**ASSIGNED TASK:**
Can you print every record below exactly as written?

**MATERIALS PROVIDED:**
=-=-=
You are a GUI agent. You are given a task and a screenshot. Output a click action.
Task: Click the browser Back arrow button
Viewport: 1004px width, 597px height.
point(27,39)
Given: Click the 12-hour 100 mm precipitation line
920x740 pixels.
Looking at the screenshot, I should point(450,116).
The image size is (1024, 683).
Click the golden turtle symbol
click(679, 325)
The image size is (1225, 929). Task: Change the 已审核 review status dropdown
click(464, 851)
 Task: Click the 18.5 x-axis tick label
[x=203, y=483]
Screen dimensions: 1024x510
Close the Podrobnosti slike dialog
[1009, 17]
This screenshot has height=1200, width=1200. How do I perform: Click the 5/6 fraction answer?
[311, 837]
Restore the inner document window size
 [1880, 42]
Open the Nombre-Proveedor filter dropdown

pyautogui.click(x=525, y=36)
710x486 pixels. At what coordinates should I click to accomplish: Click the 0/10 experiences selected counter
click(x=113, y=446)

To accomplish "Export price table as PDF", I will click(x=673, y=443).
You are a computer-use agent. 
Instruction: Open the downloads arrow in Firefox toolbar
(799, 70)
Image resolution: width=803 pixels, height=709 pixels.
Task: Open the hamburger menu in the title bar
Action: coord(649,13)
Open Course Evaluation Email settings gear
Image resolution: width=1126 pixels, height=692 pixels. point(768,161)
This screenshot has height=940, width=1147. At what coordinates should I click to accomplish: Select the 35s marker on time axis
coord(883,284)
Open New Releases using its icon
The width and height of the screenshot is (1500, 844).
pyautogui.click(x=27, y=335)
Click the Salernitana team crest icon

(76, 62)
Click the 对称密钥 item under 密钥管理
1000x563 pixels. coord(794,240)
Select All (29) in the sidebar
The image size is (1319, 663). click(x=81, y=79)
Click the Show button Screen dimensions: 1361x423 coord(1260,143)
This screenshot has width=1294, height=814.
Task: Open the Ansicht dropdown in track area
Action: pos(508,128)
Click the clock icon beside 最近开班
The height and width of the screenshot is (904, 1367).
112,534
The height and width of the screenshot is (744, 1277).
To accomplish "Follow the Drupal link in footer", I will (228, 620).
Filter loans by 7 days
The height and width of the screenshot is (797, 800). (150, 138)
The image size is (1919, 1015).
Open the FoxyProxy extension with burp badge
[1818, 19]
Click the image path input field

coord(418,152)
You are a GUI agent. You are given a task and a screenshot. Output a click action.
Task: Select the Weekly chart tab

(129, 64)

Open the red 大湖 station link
=-=-=
**RESPONSE TO THE EXERCISE:**
You are a GUI agent. You are given a task and a screenshot. Output a click action.
Task: Click the browser Back arrow button
Viewport: 1004px width, 597px height.
point(27,39)
Given: Click the 12-hour 100 mm precipitation line
920x740 pixels.
Looking at the screenshot, I should point(450,116).
The image size is (1024, 683).
Click the golden turtle symbol
click(679, 325)
The image size is (1225, 929). Task: Change the 已审核 review status dropdown
click(464, 851)
 Task: Click the 18.5 x-axis tick label
[x=203, y=483]
Screen dimensions: 1024x510
Close the Podrobnosti slike dialog
[1009, 17]
This screenshot has height=1200, width=1200. How do I perform: Click the 5/6 fraction answer?
[311, 837]
Restore the inner document window size
 [1880, 42]
Open the Nombre-Proveedor filter dropdown

pyautogui.click(x=525, y=36)
710x486 pixels. At what coordinates should I click to accomplish: Click the 0/10 experiences selected counter
click(x=113, y=446)

To accomplish "Export price table as PDF", I will click(x=673, y=443).
You are a computer-use agent. 
Instruction: Open the downloads arrow in Firefox toolbar
(799, 70)
Image resolution: width=803 pixels, height=709 pixels.
Task: Open the hamburger menu in the title bar
Action: coord(649,13)
Open Course Evaluation Email settings gear
Image resolution: width=1126 pixels, height=692 pixels. point(768,161)
This screenshot has height=940, width=1147. At what coordinates should I click to accomplish: Select the 35s marker on time axis
coord(883,284)
Open New Releases using its icon
The width and height of the screenshot is (1500, 844).
pyautogui.click(x=27, y=335)
Click the Salernitana team crest icon

(76, 62)
Click the 对称密钥 item under 密钥管理
1000x563 pixels. coord(794,240)
Select All (29) in the sidebar
The image size is (1319, 663). click(x=81, y=79)
Click the Show button Screen dimensions: 1361x423 coord(1260,143)
This screenshot has width=1294, height=814.
Task: Open the Ansicht dropdown in track area
Action: pos(508,128)
Click the clock icon beside 最近开班
The height and width of the screenshot is (904, 1367).
112,534
The height and width of the screenshot is (744, 1277).
To accomplish "Follow the Drupal link in footer", I will (228, 620).
Filter loans by 7 days
The height and width of the screenshot is (797, 800). (150, 138)
The image size is (1919, 1015).
Open the FoxyProxy extension with burp badge
[1818, 19]
Click the image path input field

coord(418,152)
You are a GUI agent. You are given a task and a screenshot. Output a click action.
Task: Select the Weekly chart tab

(129, 64)

Open the red 大湖 station link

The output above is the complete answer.